The chips, like dust -- references The Stars, Like Dust, a 1951 book by
Asimov.

And then the rest became clear:

Empire and foundry-nation -- probably a play on Foundation and Empire, the
second novel in Asimov's Foundation Trilogy.

"The Dead Past" is an Asimov short story first published in 1956.

"The Wedge" is a short story Asimov published in 1944.

"Birth of a Notion" is a 1976 short story by Asimov.

------
malay
This story of Intel and ARM is fascinating because it is likely to become one
of the purest case studies of disruption theory. If ARM can successfully
change the basis of competition in the server market to power consumption
versus pure performance and disrupt Intel, it will be another powerful
example.

On the other hand, if Intel can actually capture share in the low end market
(mobile devices) by hitting the right power-performance mark, they will
provide a great example of how an incumbent can successfully fend off a low
market entrant. Andy Grove would be proud.

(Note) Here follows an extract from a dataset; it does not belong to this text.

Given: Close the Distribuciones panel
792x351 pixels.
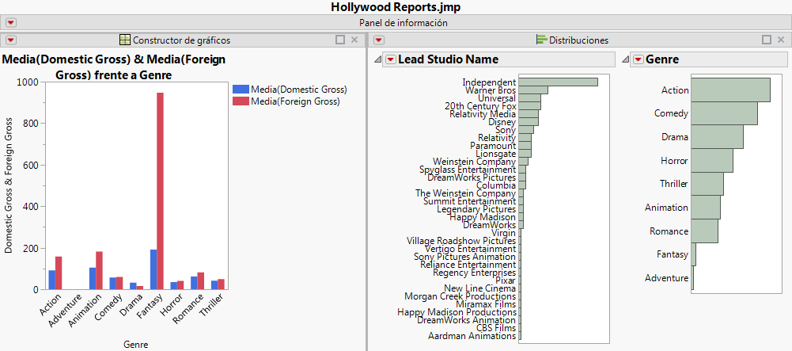Looking at the screenshot, I should tap(781, 40).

If Intel manages to win in this next phase of computing, it will hopefully
start to give companies pause before they outsource what some consultant
deemed to be "non core" (manufacturing, in this example). Christensen has
pointed out how much damage this is doing to long term results [1].

[1]
[http://www.forbes.com/sites/stevedenning/2011/11/18/clayton-...](http://www.forbes.com/sites/stevedenning/2011/11/18/clayton-
christensen-how-pursuit-of-profits-kills-innovation-and-the-us-economy/)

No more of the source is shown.